Page text:
The payday, the moo-la-dee, is what forced the suits (holding their noses no doubt) to mix and match voices from different sides of the aisle for this Pay-Per-View telecast. Their public proclamations promising a smooth fight night operation, and that all the announcers will remain neutral, are, at best, totally disingenuous.

Then again, these executives are involved in a sport where lying is simply a reflex action — kind of like breathing.

Each network has plenty at stake. The fighter who loses leaves Las Vegas as damaged goods to his network. The broadcasters working the fight know this. None of them enters the arena as a neutral commentator. At least one is honest enough to admit it.

“You can never completely erase that business relationship (between a fighter and your network), and what it means, from your mind,” Jim Lampley, the HBO voice who will call the fight, said over the telephone. “I know what our business relationship is in every fight we do. It seeps into your mind during a fight. It will Saturday night, too. But that doesn’t mean you can’t call the fight fairly.”

The gold-plated tracks Mayweather traveled from HBO to Showtime in 2012, when he left to sign a six-fight, $200 million deal with the CBS-owned company, are covered with bad blood.

Records:
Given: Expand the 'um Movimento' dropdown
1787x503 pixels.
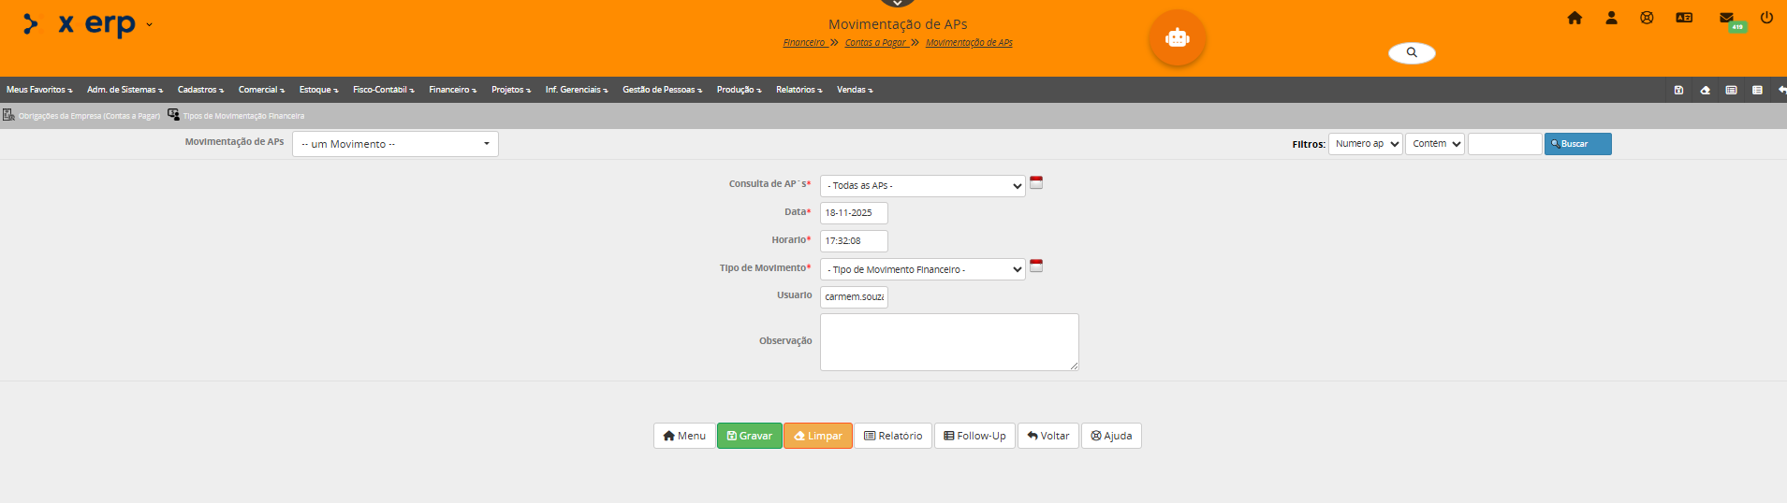Looking at the screenshot, I should (395, 144).
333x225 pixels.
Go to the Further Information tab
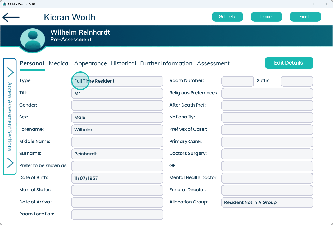tap(166, 63)
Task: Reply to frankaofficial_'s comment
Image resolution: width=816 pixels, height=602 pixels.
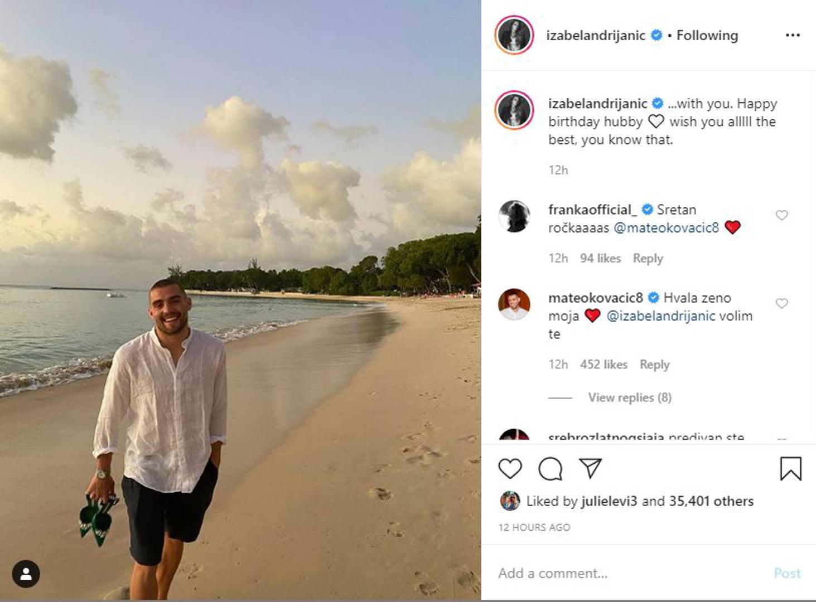Action: (x=648, y=259)
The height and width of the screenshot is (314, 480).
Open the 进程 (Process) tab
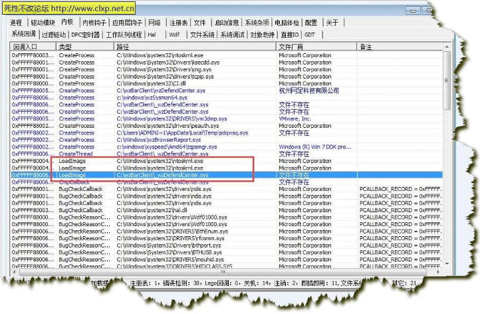16,23
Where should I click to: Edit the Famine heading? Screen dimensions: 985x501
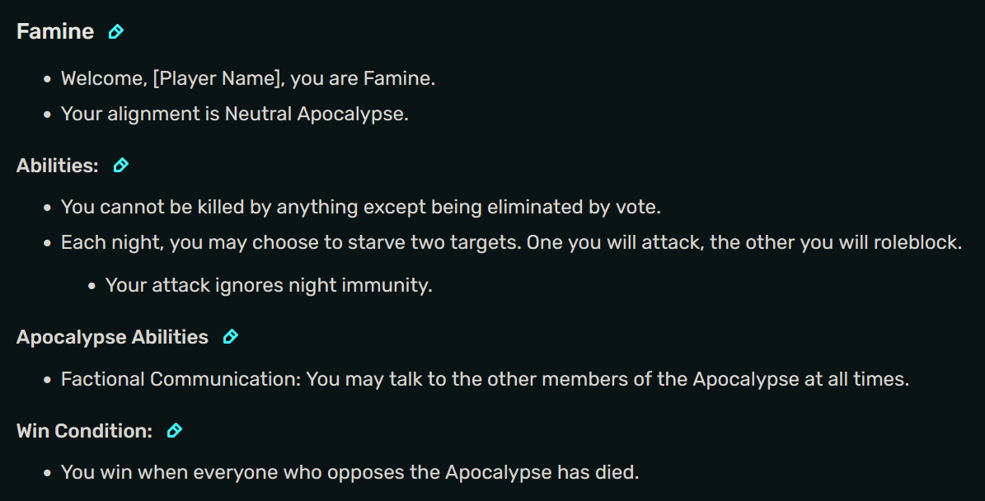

What is asked: Carry on the article about the fight-night broadcast, starting right after its last sentence about the bad blood on Mayweather's move from HBO to Showtime.

Result for this task:
Before leaving HBO, Mayweather tried to force a clause into his contract that would have prohibited Lampley and then-analyst Larry Merchant, from talking about any aspect of the fighter’s life outside the ring, including his history of domestic violence.

Merchant and Mayweather also verbally went at each other in a post-fight interview after the fighter’s controversial KO win over Victor Ortiz in 2011. Mayweather called for Merchant to be fired, adding, “You don’t know s— about boxing.” Merchant: “I wish I was 50 years younger and I’d kick your ass.”

No voice from Showtime would ever speak to Mayweather in such a harsh manner. Mayweather is not just Showtime’s biggest star. He also has an “executive producer” credit on all “specials” involving him and final say over all scripts. The network’s boxing voices mostly verbally genuflect to him. Al Bernstein, Showtime’s analyst, will join HBO analyst Roy Jones Jr. and Lampley for Saturday’s PPV telecast. Max Kellerman (HBO) and Jim Gray (Showtime) are ringside reporters. Steve Farhood (Showtime) and Harold Lederman (HBO) will be the unofficial scorers.

“There’s a delicate tension that goes with this production,” Lampley said. “Everyone knows these are two networks with conflicting business interests.”

Depending on whom we spoke with, either Lampley calling the fight was not an issue, or it was a huge one that was debated. On his show, “The Fight Game,” Lampley has consistently ripped Mayweather, once saying “for the betterment of boxing’s image, Floyd Mayweather’s retirement cannot come a moment too soon.”

Lampley said he won’t be dealing with Mayweather’s troubled past during the fight. “I don’t have to think about it,” Lampley said. “That’s for the host’s (James Brown) operation.” Through his career, Brown has not ducked issues.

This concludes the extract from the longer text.